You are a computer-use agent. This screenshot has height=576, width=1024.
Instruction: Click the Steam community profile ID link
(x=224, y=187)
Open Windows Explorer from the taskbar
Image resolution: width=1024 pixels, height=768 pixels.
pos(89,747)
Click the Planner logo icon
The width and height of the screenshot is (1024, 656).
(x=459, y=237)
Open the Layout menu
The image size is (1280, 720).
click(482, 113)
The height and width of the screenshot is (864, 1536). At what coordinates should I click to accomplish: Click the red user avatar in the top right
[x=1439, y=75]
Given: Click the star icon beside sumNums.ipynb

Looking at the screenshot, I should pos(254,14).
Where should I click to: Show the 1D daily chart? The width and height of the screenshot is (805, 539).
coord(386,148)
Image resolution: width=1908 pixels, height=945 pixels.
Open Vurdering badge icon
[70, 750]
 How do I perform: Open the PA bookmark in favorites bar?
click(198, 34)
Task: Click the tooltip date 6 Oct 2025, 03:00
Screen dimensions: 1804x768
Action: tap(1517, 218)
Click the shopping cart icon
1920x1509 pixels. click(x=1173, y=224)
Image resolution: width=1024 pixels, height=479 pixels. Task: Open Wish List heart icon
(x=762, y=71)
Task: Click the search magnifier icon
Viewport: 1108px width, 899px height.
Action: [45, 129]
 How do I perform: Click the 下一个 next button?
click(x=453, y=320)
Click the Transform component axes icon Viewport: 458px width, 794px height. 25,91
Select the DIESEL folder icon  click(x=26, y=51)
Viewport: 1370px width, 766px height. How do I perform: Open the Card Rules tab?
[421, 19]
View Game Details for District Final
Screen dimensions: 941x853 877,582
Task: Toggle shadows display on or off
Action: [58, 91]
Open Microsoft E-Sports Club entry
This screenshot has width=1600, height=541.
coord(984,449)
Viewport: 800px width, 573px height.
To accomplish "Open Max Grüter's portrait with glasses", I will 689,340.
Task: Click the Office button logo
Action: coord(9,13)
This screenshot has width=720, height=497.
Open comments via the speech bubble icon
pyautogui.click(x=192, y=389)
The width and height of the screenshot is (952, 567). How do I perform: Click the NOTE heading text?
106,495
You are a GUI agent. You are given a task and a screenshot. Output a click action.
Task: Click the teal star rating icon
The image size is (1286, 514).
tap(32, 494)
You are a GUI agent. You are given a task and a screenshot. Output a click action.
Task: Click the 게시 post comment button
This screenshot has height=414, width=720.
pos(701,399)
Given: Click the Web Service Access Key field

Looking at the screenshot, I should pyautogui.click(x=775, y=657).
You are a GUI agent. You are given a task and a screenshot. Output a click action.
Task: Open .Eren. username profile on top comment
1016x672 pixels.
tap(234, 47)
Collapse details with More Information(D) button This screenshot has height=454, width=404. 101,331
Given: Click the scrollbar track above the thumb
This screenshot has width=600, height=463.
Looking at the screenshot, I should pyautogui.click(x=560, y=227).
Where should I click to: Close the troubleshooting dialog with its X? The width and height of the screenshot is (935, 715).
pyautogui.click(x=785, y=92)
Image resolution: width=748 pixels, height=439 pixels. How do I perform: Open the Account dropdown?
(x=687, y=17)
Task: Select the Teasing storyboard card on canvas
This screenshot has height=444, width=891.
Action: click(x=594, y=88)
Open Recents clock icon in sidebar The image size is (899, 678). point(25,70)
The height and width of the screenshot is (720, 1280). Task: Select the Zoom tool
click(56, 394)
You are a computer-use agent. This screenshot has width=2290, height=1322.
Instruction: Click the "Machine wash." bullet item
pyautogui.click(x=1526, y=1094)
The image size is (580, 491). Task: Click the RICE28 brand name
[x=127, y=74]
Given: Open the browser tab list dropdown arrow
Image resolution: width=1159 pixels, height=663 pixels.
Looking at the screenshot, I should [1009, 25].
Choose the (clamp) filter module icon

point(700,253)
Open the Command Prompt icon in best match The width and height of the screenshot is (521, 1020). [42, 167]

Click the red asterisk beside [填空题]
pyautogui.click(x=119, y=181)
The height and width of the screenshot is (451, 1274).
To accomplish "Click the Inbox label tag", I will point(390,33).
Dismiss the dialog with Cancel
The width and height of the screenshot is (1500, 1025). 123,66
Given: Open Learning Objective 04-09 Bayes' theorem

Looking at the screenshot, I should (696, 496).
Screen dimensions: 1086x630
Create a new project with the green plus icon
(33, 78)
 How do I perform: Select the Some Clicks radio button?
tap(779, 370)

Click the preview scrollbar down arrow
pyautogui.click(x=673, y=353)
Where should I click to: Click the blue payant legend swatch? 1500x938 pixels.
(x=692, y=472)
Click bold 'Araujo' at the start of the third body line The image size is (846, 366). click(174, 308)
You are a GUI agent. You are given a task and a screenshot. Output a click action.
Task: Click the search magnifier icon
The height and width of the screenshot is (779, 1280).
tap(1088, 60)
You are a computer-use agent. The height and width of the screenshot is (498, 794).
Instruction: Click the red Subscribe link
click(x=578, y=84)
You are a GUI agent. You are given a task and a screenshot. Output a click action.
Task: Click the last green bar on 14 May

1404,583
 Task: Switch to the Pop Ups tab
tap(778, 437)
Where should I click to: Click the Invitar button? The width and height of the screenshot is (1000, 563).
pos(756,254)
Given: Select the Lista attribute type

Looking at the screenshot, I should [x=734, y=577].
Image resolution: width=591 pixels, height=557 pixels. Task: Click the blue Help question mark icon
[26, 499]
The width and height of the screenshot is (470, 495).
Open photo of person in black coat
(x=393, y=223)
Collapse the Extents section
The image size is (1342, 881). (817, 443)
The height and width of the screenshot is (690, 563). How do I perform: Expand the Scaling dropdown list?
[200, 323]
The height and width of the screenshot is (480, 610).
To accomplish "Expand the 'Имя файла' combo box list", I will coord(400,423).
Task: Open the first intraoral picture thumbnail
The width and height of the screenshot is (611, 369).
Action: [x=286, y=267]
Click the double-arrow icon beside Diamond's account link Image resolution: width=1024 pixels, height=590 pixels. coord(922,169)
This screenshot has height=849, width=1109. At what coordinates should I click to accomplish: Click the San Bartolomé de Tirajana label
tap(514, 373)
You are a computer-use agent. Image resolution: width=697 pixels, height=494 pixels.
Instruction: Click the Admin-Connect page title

· · ·

Print each line of the data exactly as it was written.

Reply -
You are a computer-use agent. This screenshot has height=576, width=1024.
Instruction: Click the Steam community profile ID link
(x=224, y=187)
Open Windows Explorer from the taskbar
Image resolution: width=1024 pixels, height=768 pixels.
pos(89,747)
Click the Planner logo icon
The width and height of the screenshot is (1024, 656).
(x=459, y=237)
Open the Layout menu
The image size is (1280, 720).
click(482, 113)
The height and width of the screenshot is (864, 1536). At what coordinates should I click to accomplish: Click the red user avatar in the top right
[x=1439, y=75]
Given: Click the star icon beside sumNums.ipynb

Looking at the screenshot, I should pos(254,14).
Where should I click to: Show the 1D daily chart? The width and height of the screenshot is (805, 539).
coord(386,148)
Image resolution: width=1908 pixels, height=945 pixels.
Open Vurdering badge icon
[70, 750]
 How do I perform: Open the PA bookmark in favorites bar?
click(198, 34)
Task: Click the tooltip date 6 Oct 2025, 03:00
Screen dimensions: 1804x768
Action: tap(1517, 218)
Click the shopping cart icon
1920x1509 pixels. click(x=1173, y=224)
Image resolution: width=1024 pixels, height=479 pixels. Task: Open Wish List heart icon
(x=762, y=71)
Task: Click the search magnifier icon
Viewport: 1108px width, 899px height.
Action: [45, 129]
 How do I perform: Click the 下一个 next button?
click(x=453, y=320)
Click the Transform component axes icon Viewport: 458px width, 794px height. 25,91
Select the DIESEL folder icon  click(x=26, y=51)
Viewport: 1370px width, 766px height. How do I perform: Open the Card Rules tab?
[421, 19]
View Game Details for District Final
Screen dimensions: 941x853 877,582
Task: Toggle shadows display on or off
Action: [58, 91]
Open Microsoft E-Sports Club entry
This screenshot has width=1600, height=541.
coord(984,449)
Viewport: 800px width, 573px height.
To accomplish "Open Max Grüter's portrait with glasses", I will 689,340.
Task: Click the Office button logo
Action: coord(9,13)
This screenshot has width=720, height=497.
Open comments via the speech bubble icon
pyautogui.click(x=192, y=389)
The width and height of the screenshot is (952, 567). How do I perform: Click the NOTE heading text?
106,495
You are a GUI agent. You are given a task and a screenshot. Output a click action.
Task: Click the teal star rating icon
The image size is (1286, 514).
tap(32, 494)
You are a GUI agent. You are given a task and a screenshot. Output a click action.
Task: Click the 게시 post comment button
This screenshot has height=414, width=720.
pos(701,399)
Given: Click the Web Service Access Key field

Looking at the screenshot, I should pyautogui.click(x=775, y=657).
You are a GUI agent. You are given a task and a screenshot. Output a click action.
Task: Open .Eren. username profile on top comment
1016x672 pixels.
tap(234, 47)
Collapse details with More Information(D) button This screenshot has height=454, width=404. 101,331
Given: Click the scrollbar track above the thumb
This screenshot has width=600, height=463.
Looking at the screenshot, I should pyautogui.click(x=560, y=227).
Where should I click to: Close the troubleshooting dialog with its X? The width and height of the screenshot is (935, 715).
pyautogui.click(x=785, y=92)
Image resolution: width=748 pixels, height=439 pixels. How do I perform: Open the Account dropdown?
(x=687, y=17)
Task: Select the Teasing storyboard card on canvas
This screenshot has height=444, width=891.
Action: click(x=594, y=88)
Open Recents clock icon in sidebar The image size is (899, 678). point(25,70)
The height and width of the screenshot is (720, 1280). Task: Select the Zoom tool
click(56, 394)
You are a computer-use agent. This screenshot has width=2290, height=1322.
Instruction: Click the "Machine wash." bullet item
pyautogui.click(x=1526, y=1094)
The image size is (580, 491). Task: Click the RICE28 brand name
[x=127, y=74]
Given: Open the browser tab list dropdown arrow
Image resolution: width=1159 pixels, height=663 pixels.
Looking at the screenshot, I should [1009, 25].
Choose the (clamp) filter module icon

point(700,253)
Open the Command Prompt icon in best match The width and height of the screenshot is (521, 1020). [42, 167]

Click the red asterisk beside [填空题]
pyautogui.click(x=119, y=181)
The height and width of the screenshot is (451, 1274).
To accomplish "Click the Inbox label tag", I will point(390,33).
Dismiss the dialog with Cancel
The width and height of the screenshot is (1500, 1025). 123,66
Given: Open Learning Objective 04-09 Bayes' theorem

Looking at the screenshot, I should (696, 496).
Screen dimensions: 1086x630
Create a new project with the green plus icon
(33, 78)
 How do I perform: Select the Some Clicks radio button?
tap(779, 370)

Click the preview scrollbar down arrow
pyautogui.click(x=673, y=353)
Where should I click to: Click the blue payant legend swatch? 1500x938 pixels.
(x=692, y=472)
Click bold 'Araujo' at the start of the third body line The image size is (846, 366). click(174, 308)
You are a GUI agent. You are given a task and a screenshot. Output a click action.
Task: Click the search magnifier icon
The height and width of the screenshot is (779, 1280).
tap(1088, 60)
You are a computer-use agent. The height and width of the screenshot is (498, 794).
Instruction: Click the red Subscribe link
click(x=578, y=84)
You are a GUI agent. You are given a task and a screenshot. Output a click action.
Task: Click the last green bar on 14 May

1404,583
 Task: Switch to the Pop Ups tab
tap(778, 437)
Where should I click to: Click the Invitar button? The width and height of the screenshot is (1000, 563).
pos(756,254)
Given: Select the Lista attribute type

Looking at the screenshot, I should [x=734, y=577].
Image resolution: width=591 pixels, height=557 pixels. Task: Click the blue Help question mark icon
[26, 499]
The width and height of the screenshot is (470, 495).
Open photo of person in black coat
(x=393, y=223)
Collapse the Extents section
The image size is (1342, 881). (817, 443)
The height and width of the screenshot is (690, 563). How do I perform: Expand the Scaling dropdown list?
[200, 323]
The height and width of the screenshot is (480, 610).
To accomplish "Expand the 'Имя файла' combo box list", I will coord(400,423).
Task: Open the first intraoral picture thumbnail
The width and height of the screenshot is (611, 369).
Action: [x=286, y=267]
Click the double-arrow icon beside Diamond's account link Image resolution: width=1024 pixels, height=590 pixels. coord(922,169)
This screenshot has height=849, width=1109. At what coordinates should I click to accomplish: Click the San Bartolomé de Tirajana label
tap(514, 373)
You are a computer-use agent. Image resolution: width=697 pixels, height=494 pixels.
Instruction: Click the Admin-Connect page title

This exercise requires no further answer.